4 ways to promote independence in the elderly at home

Not all elders want to make the move to an independent living community, but there are still ways you can help your loved one stay independent for as long as possible in their own home. Help support your aging relative’s independent spirit by encouraging them to remain involved in family life and their favorite activities.
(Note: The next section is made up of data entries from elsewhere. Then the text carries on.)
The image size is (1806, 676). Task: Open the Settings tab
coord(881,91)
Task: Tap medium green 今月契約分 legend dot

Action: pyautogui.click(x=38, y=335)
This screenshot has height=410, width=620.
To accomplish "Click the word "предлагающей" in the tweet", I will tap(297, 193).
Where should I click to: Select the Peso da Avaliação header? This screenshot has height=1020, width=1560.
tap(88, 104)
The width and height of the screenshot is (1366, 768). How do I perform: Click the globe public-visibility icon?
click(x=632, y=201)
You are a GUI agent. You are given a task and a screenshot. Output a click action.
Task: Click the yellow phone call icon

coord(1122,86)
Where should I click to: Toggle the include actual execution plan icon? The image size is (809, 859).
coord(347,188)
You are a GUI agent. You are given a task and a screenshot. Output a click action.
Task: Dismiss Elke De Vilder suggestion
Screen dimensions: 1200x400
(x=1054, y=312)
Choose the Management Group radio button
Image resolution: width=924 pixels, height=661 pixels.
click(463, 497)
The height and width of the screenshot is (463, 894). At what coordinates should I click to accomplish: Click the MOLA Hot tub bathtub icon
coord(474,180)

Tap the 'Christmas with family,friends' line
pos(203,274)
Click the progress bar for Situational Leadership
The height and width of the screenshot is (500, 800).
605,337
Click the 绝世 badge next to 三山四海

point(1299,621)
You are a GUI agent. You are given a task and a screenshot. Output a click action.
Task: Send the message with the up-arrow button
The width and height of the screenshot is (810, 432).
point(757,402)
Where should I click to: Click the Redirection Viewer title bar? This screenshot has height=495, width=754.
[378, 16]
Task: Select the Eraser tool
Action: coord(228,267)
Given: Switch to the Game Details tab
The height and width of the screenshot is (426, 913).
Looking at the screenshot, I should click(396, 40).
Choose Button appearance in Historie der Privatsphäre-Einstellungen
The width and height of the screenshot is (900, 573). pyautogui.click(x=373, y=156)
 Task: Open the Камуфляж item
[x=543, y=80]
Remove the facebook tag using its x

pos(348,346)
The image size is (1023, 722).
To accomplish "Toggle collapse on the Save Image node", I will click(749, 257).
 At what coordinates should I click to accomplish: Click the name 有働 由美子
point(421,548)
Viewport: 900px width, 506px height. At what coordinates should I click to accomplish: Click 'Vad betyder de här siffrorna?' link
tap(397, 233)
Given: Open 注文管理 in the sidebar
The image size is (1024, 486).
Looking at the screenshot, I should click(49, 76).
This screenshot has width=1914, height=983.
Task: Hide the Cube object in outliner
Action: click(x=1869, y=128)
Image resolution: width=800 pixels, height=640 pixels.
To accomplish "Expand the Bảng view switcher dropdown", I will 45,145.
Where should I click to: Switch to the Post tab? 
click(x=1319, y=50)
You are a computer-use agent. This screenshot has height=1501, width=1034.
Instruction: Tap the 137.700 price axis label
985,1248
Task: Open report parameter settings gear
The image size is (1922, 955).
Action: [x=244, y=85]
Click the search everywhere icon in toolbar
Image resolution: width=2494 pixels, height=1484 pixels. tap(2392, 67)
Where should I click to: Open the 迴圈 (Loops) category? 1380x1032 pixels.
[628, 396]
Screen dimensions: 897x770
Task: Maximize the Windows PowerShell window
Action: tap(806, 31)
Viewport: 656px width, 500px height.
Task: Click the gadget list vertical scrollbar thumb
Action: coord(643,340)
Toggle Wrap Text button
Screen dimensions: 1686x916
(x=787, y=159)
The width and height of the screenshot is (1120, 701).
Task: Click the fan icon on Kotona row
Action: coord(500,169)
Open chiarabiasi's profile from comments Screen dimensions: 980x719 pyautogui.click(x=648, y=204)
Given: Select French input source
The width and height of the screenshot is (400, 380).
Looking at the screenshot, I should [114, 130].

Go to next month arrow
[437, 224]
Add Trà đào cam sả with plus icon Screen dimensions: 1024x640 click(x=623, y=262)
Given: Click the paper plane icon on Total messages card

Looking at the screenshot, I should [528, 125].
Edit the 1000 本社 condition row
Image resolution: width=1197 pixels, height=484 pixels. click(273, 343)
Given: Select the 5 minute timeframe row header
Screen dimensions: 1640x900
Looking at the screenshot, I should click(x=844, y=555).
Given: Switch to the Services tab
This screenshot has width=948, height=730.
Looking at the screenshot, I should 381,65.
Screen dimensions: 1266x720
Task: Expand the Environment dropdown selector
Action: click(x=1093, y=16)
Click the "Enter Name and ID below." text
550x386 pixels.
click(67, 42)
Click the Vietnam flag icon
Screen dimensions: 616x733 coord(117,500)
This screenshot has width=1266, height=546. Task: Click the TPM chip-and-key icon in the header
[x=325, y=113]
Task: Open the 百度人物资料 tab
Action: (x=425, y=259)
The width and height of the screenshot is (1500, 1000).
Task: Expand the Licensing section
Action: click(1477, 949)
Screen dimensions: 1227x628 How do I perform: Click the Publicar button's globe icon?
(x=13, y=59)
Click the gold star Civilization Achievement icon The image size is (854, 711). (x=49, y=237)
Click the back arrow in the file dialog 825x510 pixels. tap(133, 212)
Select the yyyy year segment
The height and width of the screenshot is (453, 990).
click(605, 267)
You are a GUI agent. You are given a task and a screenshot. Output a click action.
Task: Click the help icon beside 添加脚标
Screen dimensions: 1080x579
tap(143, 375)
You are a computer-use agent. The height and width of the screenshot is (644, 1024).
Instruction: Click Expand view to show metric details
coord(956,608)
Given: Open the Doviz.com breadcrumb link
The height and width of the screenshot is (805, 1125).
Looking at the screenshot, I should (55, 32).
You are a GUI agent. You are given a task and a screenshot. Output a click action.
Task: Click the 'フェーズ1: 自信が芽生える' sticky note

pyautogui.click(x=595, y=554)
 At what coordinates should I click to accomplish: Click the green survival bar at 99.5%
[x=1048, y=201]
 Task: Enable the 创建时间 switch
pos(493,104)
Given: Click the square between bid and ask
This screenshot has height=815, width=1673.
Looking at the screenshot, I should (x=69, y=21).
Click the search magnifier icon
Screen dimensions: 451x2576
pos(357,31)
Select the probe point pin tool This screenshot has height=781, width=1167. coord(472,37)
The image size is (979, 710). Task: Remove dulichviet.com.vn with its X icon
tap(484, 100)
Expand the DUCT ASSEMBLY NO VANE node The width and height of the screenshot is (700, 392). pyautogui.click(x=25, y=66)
  1. Encourage them to try new things. Many seniors have a set routine. Encourage your loved one to use retirement as an opportunity to shake things up and explore interests they may not have pursued before. Has your mom always enjoyed trips to the museum? Suggest a painting or pottery lesson. Does your dad watch documentaries about military history? Try out a class at the local community college or join a weekly VA meeting.
  2. Promote feelings of accomplishment. Consider results-oriented projects that can offer a sense of accomplishment, like crafts, redecorating, or even spring cleaning. Everyone appreciates the feeling of a job well done.
  3. Ask for their input when making decisions and plans. Having a say in daily decisions helps seniors stay independent. Whether it’s choosing favorite dinners, picking a movie, or planning family outings, give your loved one a chance to contribute.
  4. Help them make new connections. Staying social helps prevent loneliness. If your relative is a bookworm, suggest a local or virtual book club. Are they a foodie or wine enthusiast? Try out a cooking class or happy hour for seniors.

Whether your loved one chooses to age at home or make the transition to independent living, it’s vital to support their autonomy and encourage them to maintain independence.

Sources:

Federal Housing Administration. Aging in Place: Facilitating Choice and Independence.

National Institute on Aging. Social isolation, loneliness in older people pose health risks.

Stanford University, University of Michigan, University of Wisconsin. Independence and interdependence predict health and wellbeing.

Walden University. Aging Well: Helping the Elderly Maintain Independence.